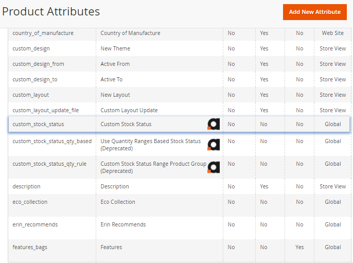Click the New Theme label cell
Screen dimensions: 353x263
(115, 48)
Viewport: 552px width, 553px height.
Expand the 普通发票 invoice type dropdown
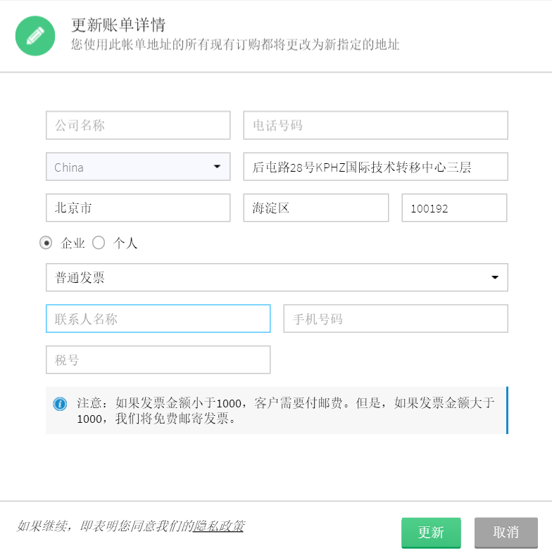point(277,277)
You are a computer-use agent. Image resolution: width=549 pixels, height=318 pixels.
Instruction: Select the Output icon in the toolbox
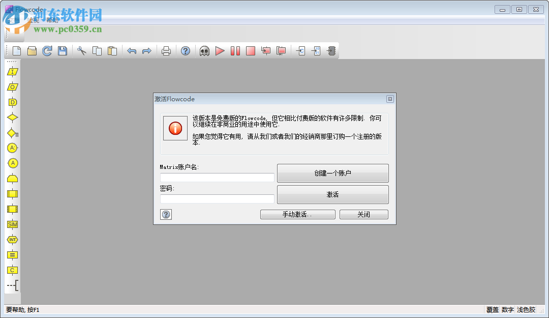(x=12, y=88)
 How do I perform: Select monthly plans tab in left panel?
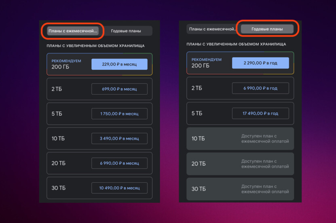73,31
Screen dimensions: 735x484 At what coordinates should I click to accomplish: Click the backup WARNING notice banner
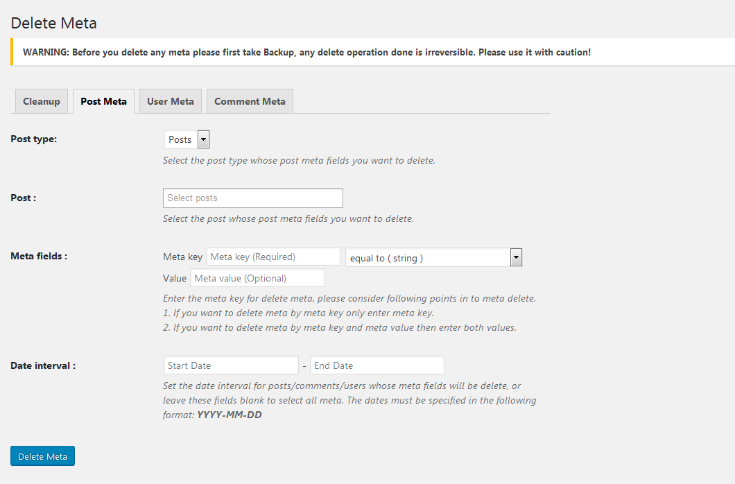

********

**EXERCISE REQUIREMENTS:** Copy out exactly the lines that begin at the line with "How do I perform: Select" and end at the final line of the entries above. Leave out the pictures.

**TASK SOLUTION:**
 How do I perform: Select monthly plans tab in left panel?
73,31
Screen dimensions: 735x484 At what coordinates should I click to accomplish: Click the backup WARNING notice banner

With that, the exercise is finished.